**ЗАДАНИЯ К УПРАЖНЕНИЮ:**
1) Перепишите дословно фрагмент изучаемого текста между словами «Летом я побывал» и «из этой поездки.» включительно.
2) Какие темы, согласно сохранившимся листкам из изучаемого текста, читал рассказчик на своих лекциях? Перечислите все.

**ИЗУЧАЕМЫЙ ТЕКСТ:**
==*==

Летом я побывал в Симбирской губернии у родных и познакомился с новыми членами семьи: мужем одной из сестер, доктором Кастеном, врачом в соседнем имении Пашкова, женой одного из братьев и их маленькой дочкой Наташей. Встречен был всеми любовно и прожил у них соответственным образом. Для членов семьи, живших в деревне, это было, я думаю, самое счастливое время; все еще были молоды, жили без нужды и, как добрые люди, были любимы окружающими, – такое впечатление я вынес из этой поездки.
С осени 1860 года началось настоящее профессорствование в медицинской академии. У меня осталось несколько листков из того времени, свидетельствующих, что, готовясь к лекциям, я писал их от слова до слова. Из листков оказывается, что я читал: кровообращение, дыхание, всасывание веществ из пищевого канала, отделения, пластику тела и мышечную физиологию. Кровь, пищеварение и нервную систему взял себе штатный профессор физиологии Якубович, бывший, в сущности, гистологом. Интересно было заглянуть в эти давно забытые листки через сорок три года. Оказывается, что я не во всех случаях умел отличать важное от второстепенного, не умел обозначать точно словами различных понятий и отличался вообще наклонностью к анекдотическим, иногда даже очень резким суждениям. Случались и наивности, а от грубых ошибок спасали немецкие учебники.

==*==

**ИСХОДНЫЕ ЗАПИСИ:**
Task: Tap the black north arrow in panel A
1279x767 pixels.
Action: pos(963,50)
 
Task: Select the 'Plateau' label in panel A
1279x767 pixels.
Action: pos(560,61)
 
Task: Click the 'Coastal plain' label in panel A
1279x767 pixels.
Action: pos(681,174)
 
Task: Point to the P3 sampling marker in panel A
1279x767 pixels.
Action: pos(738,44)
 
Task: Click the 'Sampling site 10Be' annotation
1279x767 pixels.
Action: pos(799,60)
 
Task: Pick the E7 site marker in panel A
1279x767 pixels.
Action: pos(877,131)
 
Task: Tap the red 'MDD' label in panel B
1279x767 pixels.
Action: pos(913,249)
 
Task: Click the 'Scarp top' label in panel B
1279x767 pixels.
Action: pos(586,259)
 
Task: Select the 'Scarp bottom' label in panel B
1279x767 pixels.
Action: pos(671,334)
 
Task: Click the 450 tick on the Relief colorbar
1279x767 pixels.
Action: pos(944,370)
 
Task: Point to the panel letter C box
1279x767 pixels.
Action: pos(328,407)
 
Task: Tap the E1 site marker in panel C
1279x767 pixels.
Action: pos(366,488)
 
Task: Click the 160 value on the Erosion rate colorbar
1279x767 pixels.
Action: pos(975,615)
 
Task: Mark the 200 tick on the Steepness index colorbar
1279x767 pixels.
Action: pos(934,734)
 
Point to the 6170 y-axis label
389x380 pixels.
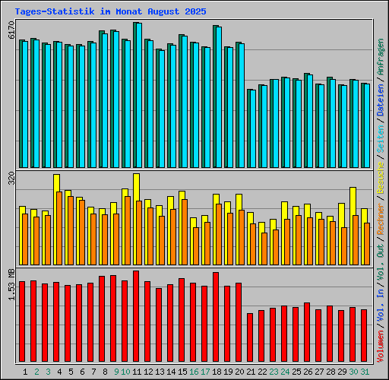11,31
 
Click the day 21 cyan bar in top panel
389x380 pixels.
251,128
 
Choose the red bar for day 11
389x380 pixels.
136,316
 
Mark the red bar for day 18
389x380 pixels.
216,317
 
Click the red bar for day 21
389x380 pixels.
250,337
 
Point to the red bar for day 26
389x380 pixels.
307,332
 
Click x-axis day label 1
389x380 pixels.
26,371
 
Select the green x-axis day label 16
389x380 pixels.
194,371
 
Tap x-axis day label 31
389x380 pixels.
365,371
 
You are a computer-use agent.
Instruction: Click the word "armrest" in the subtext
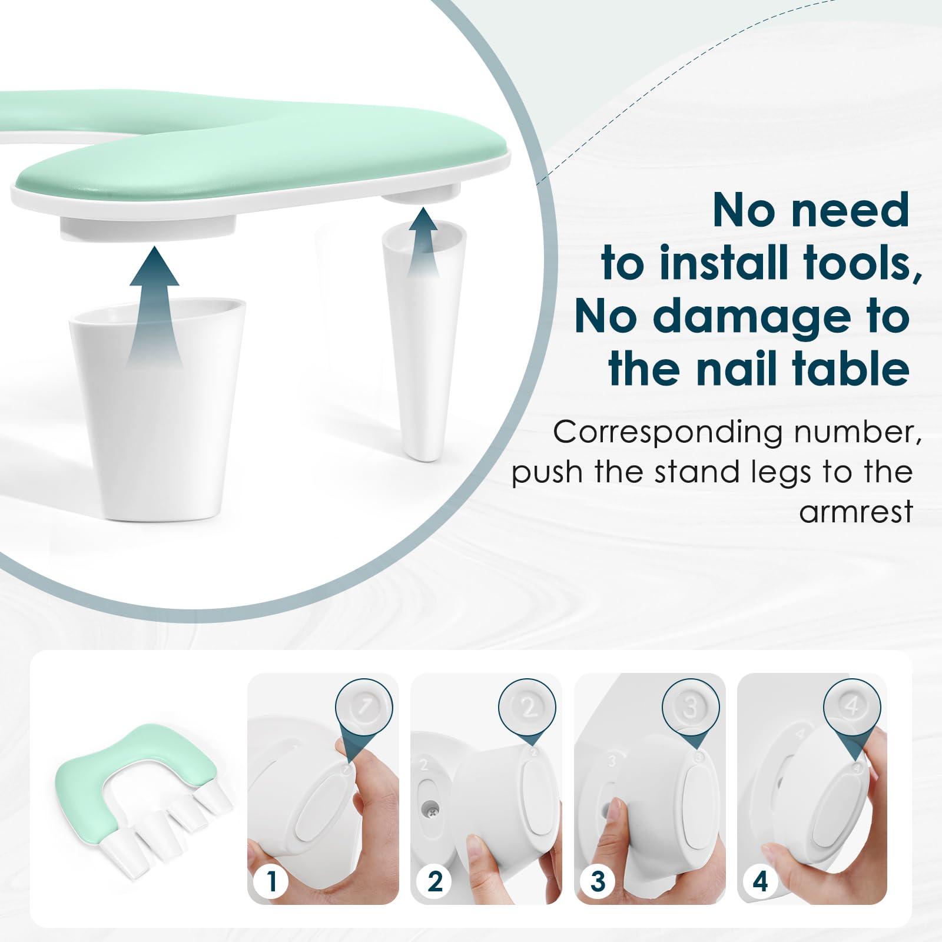pyautogui.click(x=855, y=511)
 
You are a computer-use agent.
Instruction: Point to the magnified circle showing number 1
pyautogui.click(x=364, y=706)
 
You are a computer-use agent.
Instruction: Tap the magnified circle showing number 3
pyautogui.click(x=691, y=706)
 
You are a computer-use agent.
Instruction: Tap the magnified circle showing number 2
pyautogui.click(x=528, y=706)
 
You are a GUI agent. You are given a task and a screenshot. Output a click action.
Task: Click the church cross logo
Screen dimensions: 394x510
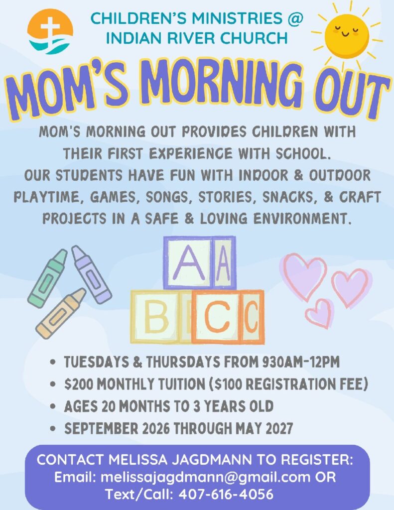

==*==

**ОТВЕТЫ К ЗАДАНИЯМ:**
1)
Летом я побывал в Симбирской губернии у родных и познакомился с новыми членами семьи: мужем одной из сестер, доктором Кастеном, врачом в соседнем имении Пашкова, женой одного из братьев и их маленькой дочкой Наташей. Встречен был всеми любовно и прожил у них соответственным образом. Для членов семьи, живших в деревне, это было, я думаю, самое счастливое время; все еще были молоды, жили без нужды и, как добрые люди, были любимы окружающими, – такое впечатление я вынес из этой поездки.

2) Кровообращение; дыхание; всасывание веществ из пищевого канала; отделения; пластика тела; мышечная физиология.